O tema fica mais interessante quando se pensa em algo que possa se constituir em uma infra-estrutura de informação geográfica. Em países desenvolvidos, órgãos governamentais produzem sistematicamente e tornam disponíveis amplamente alguns dados que podem ser decisivos para a constituição de um GIS. Por exemplo, nos Estados Unidos são famosos os arquivos TIGER/Line, uma grande rede de eixos de logradouros dotada de faixas de numeração de endereços que cobre todo o país. O órgão que gera esses arquivos é o U.S. Census Bureau, que os usa principalmente em seu esforço censitário decenal, e teve a clarividência de não deixá-los restritos ao uso interno. Em torno desses arquivos, formou-se toda uma indústria no setor privado, dedicada a melhorar a sua qualidade, a torná-los mais fáceis de usar, ou a desenvolver produtos úteis em torno deles. Já se vão sete anos desde uma coluna passada em que reportei a disponibilidade de um receptor GPS, que era vendido junto com um software de navegação rodoviária com cobertura de todo o país, por US$ 150. Vi, também nos Estados Unidos, uma prefeitura distribuindo gratuitamente dados geográficos municipais prontos para uso, com o argumento de que, quem quer que fosse o interessado nesses dados, estaria trabalhando na economia local, e portanto o simples uso dos dados disponíveis gratuitamente ajudaria a compensar o investimento feito neles.

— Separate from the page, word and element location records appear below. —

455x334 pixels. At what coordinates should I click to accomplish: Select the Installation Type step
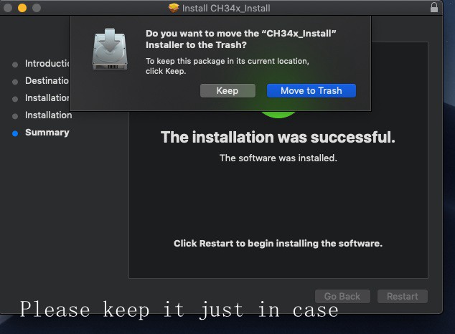point(47,98)
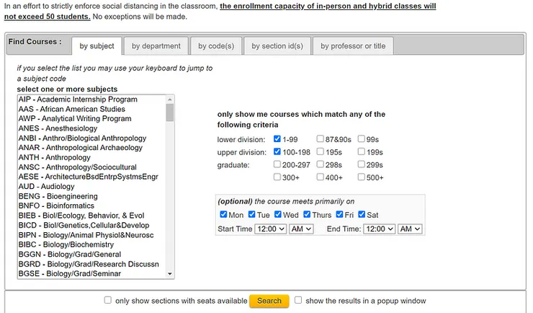Image resolution: width=533 pixels, height=313 pixels.
Task: Switch to the "by department" tab
Action: pyautogui.click(x=156, y=46)
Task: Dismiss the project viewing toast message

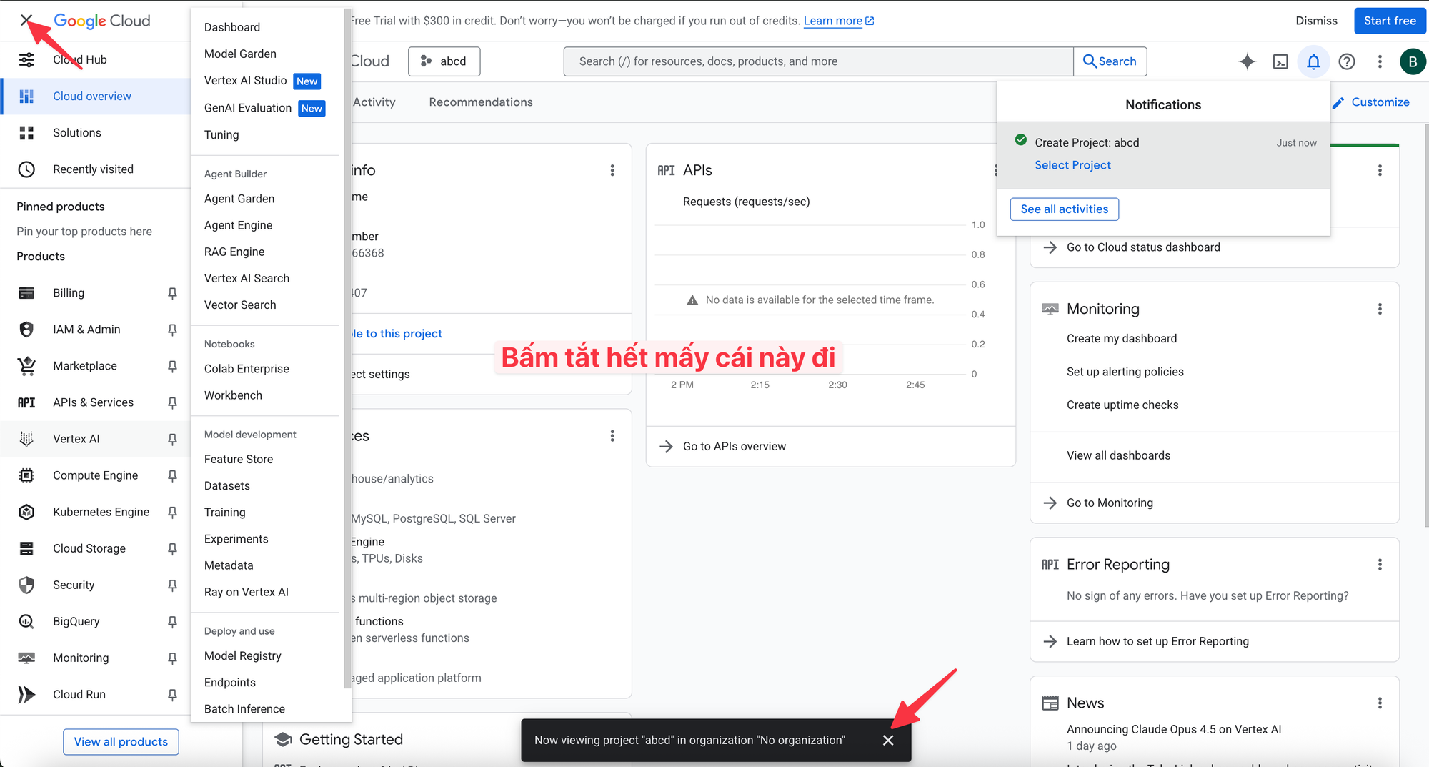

Em nosso país, por outro lado, vivemos em uma aparente pobreza de dados. Digo aparente porque esforços recentes de mapeamento urbano por parte das recém-privatizadas ou recém-criadas empresas concessionárias de serviços públicos, muitas vezes com redundância de esforços, produziram muitos dados digitais urbanos – que, na maioria dos casos, estão trancados a sete chaves nessas organizações. Faltou, no processo de privatização, quem pensasse em preservar para uso público os dados geográficos urbanos já disponíveis nessas empresas, e em promover a cooperação entre os concorrentes para sua atualização e expansão. Parece que o país rico é aqui.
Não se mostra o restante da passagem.